What “God Orders” but We Hate Most – Justice

John Ruskin says we are willing to do almost anything for the less privileged
“except the one thing which God orders for them, justice.”

Ruskin greatly influenced Gandhi through 4 essays about justice, titled as a group “Unto This Last.”  “This Last” refers to what Jesus called “the least of these my brothers and sisters” – fellow humans, “neighbors.”

Justice is always social justice.  It deals with relationships within society. It does not mean vengeance, nor punishment, except perhaps in a small minority of cases.  It has to do with what is just, or right, or fair, or fitting – all day and everywhere – for the humanity of the people involved – equally what is good and fair for the powerful and well-off, and for the lowly.

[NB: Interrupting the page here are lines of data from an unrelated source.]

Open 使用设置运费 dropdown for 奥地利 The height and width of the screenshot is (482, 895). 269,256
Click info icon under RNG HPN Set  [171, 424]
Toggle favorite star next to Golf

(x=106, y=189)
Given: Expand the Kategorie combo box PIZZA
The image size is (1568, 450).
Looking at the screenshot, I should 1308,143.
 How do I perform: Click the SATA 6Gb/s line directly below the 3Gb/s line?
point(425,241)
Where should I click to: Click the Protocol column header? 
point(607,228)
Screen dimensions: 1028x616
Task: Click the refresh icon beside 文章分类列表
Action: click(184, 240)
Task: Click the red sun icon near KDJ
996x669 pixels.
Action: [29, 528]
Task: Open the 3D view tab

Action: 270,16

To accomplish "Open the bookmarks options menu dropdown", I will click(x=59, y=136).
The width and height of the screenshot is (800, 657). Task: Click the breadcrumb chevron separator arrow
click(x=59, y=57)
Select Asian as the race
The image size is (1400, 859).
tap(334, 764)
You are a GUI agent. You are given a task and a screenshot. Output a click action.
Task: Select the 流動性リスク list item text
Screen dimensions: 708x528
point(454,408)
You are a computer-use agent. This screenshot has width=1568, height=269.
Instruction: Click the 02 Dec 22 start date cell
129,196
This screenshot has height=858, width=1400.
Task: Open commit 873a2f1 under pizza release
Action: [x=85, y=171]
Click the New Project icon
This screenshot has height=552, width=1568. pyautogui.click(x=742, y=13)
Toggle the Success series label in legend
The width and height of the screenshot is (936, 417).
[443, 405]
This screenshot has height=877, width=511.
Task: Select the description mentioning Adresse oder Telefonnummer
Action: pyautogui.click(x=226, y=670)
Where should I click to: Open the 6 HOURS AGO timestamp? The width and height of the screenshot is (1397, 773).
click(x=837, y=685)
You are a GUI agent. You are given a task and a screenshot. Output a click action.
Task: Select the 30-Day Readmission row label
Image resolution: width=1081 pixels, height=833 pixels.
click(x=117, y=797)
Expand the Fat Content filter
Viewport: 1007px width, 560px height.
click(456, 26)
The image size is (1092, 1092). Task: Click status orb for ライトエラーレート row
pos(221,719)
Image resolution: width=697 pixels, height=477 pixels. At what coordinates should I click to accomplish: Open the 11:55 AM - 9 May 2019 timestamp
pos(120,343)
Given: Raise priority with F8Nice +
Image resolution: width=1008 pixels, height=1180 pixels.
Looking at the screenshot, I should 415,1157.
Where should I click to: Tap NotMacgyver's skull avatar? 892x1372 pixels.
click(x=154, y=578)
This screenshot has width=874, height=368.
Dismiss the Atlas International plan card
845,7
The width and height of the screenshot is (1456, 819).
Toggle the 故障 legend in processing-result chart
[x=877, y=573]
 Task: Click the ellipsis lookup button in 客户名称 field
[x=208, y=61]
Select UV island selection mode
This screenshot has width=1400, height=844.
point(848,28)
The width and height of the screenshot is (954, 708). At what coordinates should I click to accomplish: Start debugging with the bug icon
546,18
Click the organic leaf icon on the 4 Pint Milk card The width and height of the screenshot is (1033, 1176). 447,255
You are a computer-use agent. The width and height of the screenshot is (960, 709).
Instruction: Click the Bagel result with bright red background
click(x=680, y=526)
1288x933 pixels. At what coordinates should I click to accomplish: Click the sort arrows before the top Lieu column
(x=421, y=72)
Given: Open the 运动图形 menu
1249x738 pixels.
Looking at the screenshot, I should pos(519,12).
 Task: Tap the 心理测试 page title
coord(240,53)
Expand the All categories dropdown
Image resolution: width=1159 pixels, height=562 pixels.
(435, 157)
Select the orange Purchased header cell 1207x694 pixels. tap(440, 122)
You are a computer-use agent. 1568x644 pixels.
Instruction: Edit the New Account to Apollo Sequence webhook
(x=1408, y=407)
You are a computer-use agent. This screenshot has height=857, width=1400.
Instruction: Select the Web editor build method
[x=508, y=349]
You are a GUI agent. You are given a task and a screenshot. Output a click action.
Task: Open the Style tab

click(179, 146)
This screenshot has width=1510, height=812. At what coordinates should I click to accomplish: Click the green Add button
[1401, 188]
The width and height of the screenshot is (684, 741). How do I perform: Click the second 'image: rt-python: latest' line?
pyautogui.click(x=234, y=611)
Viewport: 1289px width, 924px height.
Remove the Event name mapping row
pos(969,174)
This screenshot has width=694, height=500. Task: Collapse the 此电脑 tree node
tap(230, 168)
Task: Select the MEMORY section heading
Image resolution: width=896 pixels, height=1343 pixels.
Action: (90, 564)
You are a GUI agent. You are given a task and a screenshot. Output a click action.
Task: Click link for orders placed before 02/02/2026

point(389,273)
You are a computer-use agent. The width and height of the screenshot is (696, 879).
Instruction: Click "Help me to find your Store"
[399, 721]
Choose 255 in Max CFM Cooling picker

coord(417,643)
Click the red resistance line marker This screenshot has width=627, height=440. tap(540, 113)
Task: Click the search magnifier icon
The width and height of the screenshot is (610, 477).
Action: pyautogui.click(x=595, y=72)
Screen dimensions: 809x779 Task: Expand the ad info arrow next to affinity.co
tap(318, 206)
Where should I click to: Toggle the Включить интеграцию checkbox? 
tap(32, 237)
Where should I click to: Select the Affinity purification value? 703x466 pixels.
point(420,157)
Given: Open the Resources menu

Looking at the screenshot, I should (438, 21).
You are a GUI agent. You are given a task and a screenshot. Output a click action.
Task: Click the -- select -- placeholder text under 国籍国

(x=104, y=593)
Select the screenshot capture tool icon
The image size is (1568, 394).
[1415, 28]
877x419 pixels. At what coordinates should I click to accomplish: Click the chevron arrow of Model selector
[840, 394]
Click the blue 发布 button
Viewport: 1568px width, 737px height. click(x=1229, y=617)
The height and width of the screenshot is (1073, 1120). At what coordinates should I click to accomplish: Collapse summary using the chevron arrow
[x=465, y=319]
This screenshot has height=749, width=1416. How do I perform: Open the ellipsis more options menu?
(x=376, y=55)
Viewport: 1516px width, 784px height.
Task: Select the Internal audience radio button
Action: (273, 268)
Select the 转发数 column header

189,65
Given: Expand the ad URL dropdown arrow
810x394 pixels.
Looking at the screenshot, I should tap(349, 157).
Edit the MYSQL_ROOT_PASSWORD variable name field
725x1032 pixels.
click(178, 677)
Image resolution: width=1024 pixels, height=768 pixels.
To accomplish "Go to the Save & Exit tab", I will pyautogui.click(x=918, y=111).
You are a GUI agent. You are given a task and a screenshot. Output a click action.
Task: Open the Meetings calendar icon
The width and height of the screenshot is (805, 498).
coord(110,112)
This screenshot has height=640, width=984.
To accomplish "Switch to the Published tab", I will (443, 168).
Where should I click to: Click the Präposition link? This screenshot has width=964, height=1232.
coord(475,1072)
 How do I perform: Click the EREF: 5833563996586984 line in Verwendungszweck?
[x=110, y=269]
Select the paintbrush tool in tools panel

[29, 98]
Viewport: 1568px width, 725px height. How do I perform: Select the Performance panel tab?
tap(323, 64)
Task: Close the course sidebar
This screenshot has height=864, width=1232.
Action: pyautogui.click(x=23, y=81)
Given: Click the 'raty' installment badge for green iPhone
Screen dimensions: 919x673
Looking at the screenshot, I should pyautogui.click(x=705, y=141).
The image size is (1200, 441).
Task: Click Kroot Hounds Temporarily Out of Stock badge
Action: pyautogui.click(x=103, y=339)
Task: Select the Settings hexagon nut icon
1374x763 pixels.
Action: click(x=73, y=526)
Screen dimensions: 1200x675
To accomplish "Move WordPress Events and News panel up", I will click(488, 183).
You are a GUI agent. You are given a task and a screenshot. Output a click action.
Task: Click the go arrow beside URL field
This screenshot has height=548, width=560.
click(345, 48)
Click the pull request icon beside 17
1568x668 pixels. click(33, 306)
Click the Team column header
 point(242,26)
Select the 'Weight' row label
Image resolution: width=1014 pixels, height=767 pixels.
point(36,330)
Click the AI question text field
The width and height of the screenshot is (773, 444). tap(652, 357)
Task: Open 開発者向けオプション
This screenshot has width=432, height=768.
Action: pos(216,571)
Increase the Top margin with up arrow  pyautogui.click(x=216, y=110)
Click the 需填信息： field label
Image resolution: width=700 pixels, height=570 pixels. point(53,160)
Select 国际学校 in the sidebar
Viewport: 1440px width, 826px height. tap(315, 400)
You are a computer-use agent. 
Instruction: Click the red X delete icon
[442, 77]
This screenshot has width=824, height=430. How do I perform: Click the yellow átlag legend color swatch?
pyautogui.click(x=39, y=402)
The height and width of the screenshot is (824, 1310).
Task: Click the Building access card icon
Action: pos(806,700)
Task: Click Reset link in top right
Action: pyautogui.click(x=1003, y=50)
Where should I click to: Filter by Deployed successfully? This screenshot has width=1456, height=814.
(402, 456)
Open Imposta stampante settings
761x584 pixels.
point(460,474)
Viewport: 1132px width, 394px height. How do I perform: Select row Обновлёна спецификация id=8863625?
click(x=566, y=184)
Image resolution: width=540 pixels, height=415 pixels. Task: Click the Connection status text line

Ruskin emphasizes the very great value of such justice, a matter of great interest to Gandhi – and to Jesus.  He argues that all through the years justice is the one thing that even the best people don’t want to think or hear about.  He writes:

The mistake of the best men through generation after generation,
has been that great one of thinking to help the poor by

almsgiving,
and by preaching of patience or of hope,

and by every other means, emollient or consolatory,
except the one thing which God orders for them, justice.

I fear he has been mostly right about that.  Justice is something few want to hear about in any detail. In fact, he says they hate it – “the mass of men” hate it whenever it comes up – a very serious accusation against us all.  Do you think it is true?  

But this justice, with its accompanying holiness or helpfulness,
being even by the best men denied …
is by the mass of men hated wherever it appears. 

Then he brings out the impact upon Jesus of his insisting on justice.

So that, when the choice was one day fairly put to them,
they denied the Helpful One and the Just;
and desired a murderer, sedition-raiser, and robber, to be granted to them; —
the murderer instead of the Lord of Life,
the sedition-raiser instead of the Prince of Peace,
and the robber instead of the Just Judge of all the world.

Folks, we flatter ourselves when we assume that OUR church, nation, political party, or social group, etc., would not have serious problems with “the Helpful One and the Just”.  What if Jesus somehow was physically present among us again?

My groups, your groups, may be right about a lot of things. But if Jesus came with the kind of service and teaching he brought before, adjusted to our cultural and language settings, I bet it would burn, as if he brought fire, in some predictable but also in some unexpected places – as his cousin John predicted he would do.  (Lk 3:16-18)

How do we, as individuals, groups, or nations, repent of the attitudes that hold us in such a place of hating what God loves?